Veneto Banca, case a Cortina e terreni in Puglia, ecco il tesoro degli ex amministratori dell’istituto in liquidazione

In 19 sono esposti per aver guidato Veneto Banca verso il precipizio. E in 11 hanno tutta l’aria di aver reagito allo stesso modo: cercando di mettere i propri beni al riparo. Terreni in Puglia e case a Cortina, appartamenti a Treviso e Roma, uffici a Padova. Sono decine i beni che gli ex amministratori dell’istituto di Montebelluna oggi in liquidazione hanno cercato di sottrarre alle richieste di risarcimento, per lo più creando dei fondi patrimoniali o tramite compravendite e cessioni di immobili in famiglia. Il meccanismo è simile a quello utilizzato dai manager di Popolare di Vicenza per cercare di sfuggire ai sequestri. Ma in questo caso il rischio che alcuni patrimoni non siano più aggredibili è più concreto, perché vari manager e consiglieri di amministrazione si sono mossi per tempo. In molti casi mancano pochi mesi alla scadenza dei cinque anni concessi dalla legge per rendere inattaccabile un fondo patrimoniale, di fronte a una richiesta di sequestro in sede civile legata a un’azione di responsabilità. Quest’ultima è stata mossa all’inizio dell’estate da Veneto Banca sotto la guida di Fabrizio Viola, quando l’istituto era in mano al fondo Atlante. La causa serve per reclamare un indennizzo di 2,2 miliardi di euro dagli amministratori che hanno portato l’istituto al dissesto. Eppure lo stesso Viola, ora incaricato dal governo di gestire la liquidazione, non ha ancora chiesto i sequestri. Proprio per questo, ora il tempo gioca a favore di chi spera di sottrarre i propri patrimoni alla responsabilità civile una volta per tutte.

L’unico ad aver subito finora il blocco dei beni è l’ex amministratore delegato Vincenzo Consoli: i due provvedimenti notificati prevedono che si arrivi a indennizzi fino a 45,4 milioni di euro.

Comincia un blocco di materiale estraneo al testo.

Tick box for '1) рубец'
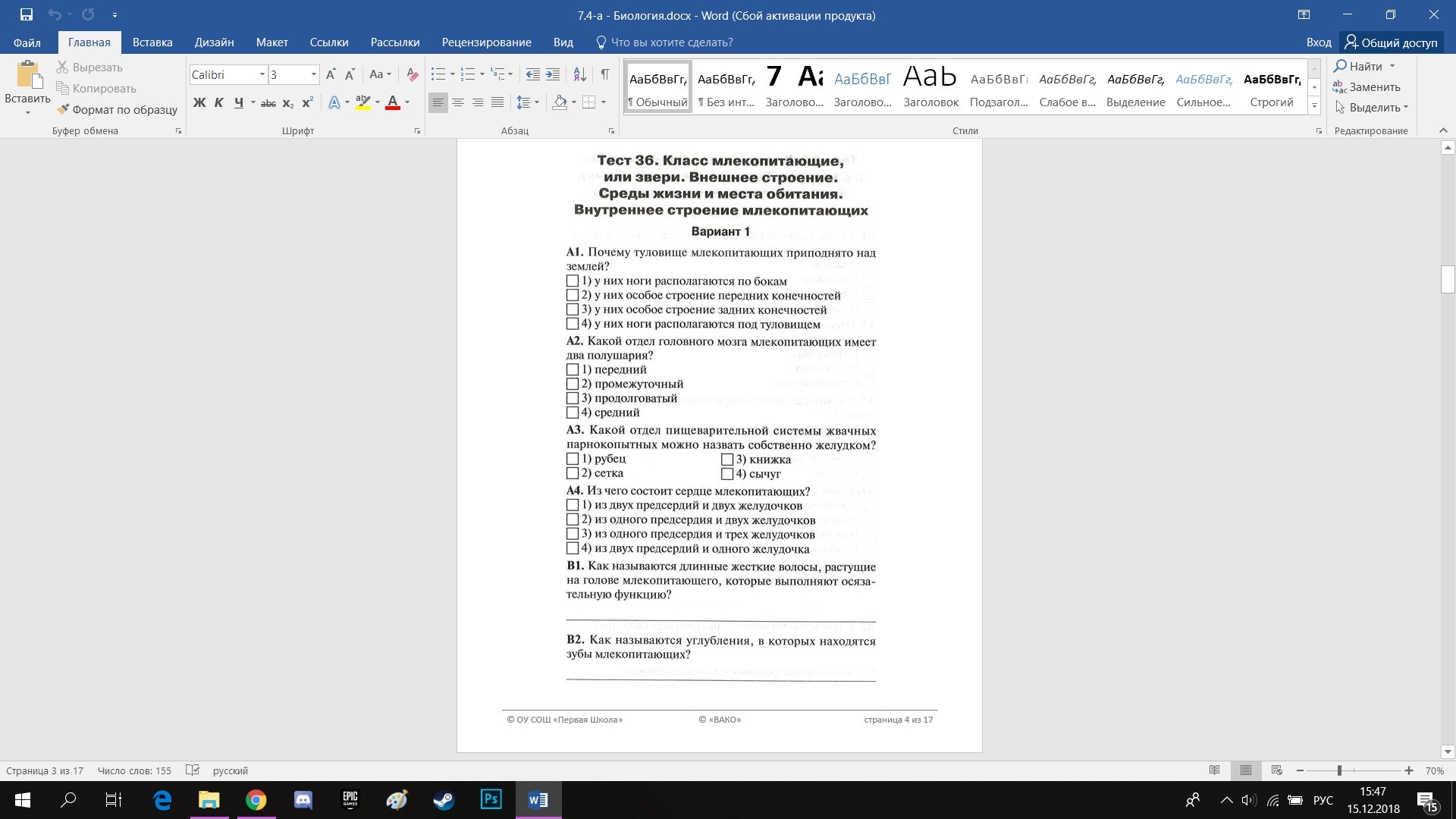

Il provvedimento però non riguarda l’azione civile di responsabilità: è legato a un’inchiesta penale per aggiotaggio e ostacolo alla vigilanza, partita su segnalazione della Banca d’Italia. Caso esemplare è quello dell’ex presidente Flavio Trinca che già il 19 dicembre 2013 vincola in un fondo gli immobili che possiede a Montebelluna e Jesolo, lasciandone fuori uno di Roma. Il tempo ora gioca anche per lui, se i liquidatori nominati dal Tesoro non chiederanno il sequestro dei suoi beni in tempo. Procedura diversa ha scelto invece il suo vice Franco Antiga: il 27 maggio di quattro anni fa vende due appartamenti che aveva con la moglie e nel 2016 accende un mutuo sull’abitazione a garanzia di un finanziamento da 250mila euro. Più articolato il meccanismo scelto dal consigliere Paolo Rossi Chauvenet che il 24 dicembre 2013 pone «un vincolo di interesse storico e artistico» sugli appartamenti di cui era proprietario con la moglie e i figli. Due anni dopo effettua una donazione ai figli degli stessi beni mantenendo la nuda proprietà e nel 2016 completa l’operazione di dismissione. Accende infatti un mutuo con la moglie e i figli da due milioni di euro «per il sostentamento di spese personali» e dà a garanzia un appartamento a Cortina e tre uffici a Padova.

Il consigliere Vincenzo Chirò possiede più di 60 immobili e terreni ma ha vincolato tutto in un fondo patrimoniale costituito il 14 novembre del 2016. Più previdente sembra essere stato Gian Quinto Perissinotto: ha «vincolato» in vari fondi numerose case e garage che possedeva con moglie e fratelli, mentre una nuda proprietà proveniente da un’eredità l’ha donata alla figlia. Ma la parte più consistente l’ha fatta confluire nei fondi creati fino al 2010 e così ha cercato di mettere al riparo il patrimonio. Proprio come Diego Xausa che ha vincolato tutti gli immobili di Asiago, Capoliveri e Vicenza nei due fondi costituiti nel 1999 e nel 2010. E come Alessandro Gallina che ha una situazione chiusa e ormai consolidata. Più rischiosa quella di Marco Pezzetta, che invece il fondo lo ha aperto solo nel 2015. C’è anche chi ha preferito monetizzare. Francesco Biasia ha venduto un appartamento a Milano per 575mila euro mantenendo alcune case a Vicenza. Attilio Carlesso ha invece preferito disfarsi dell’intero patrimonio: sei appartamenti, due garage e un ufficio a Verona. Gianfranco Zoppas ha venduto alcuni immobili a Maria Teresa Zoppas mentre altri glieli ha donati.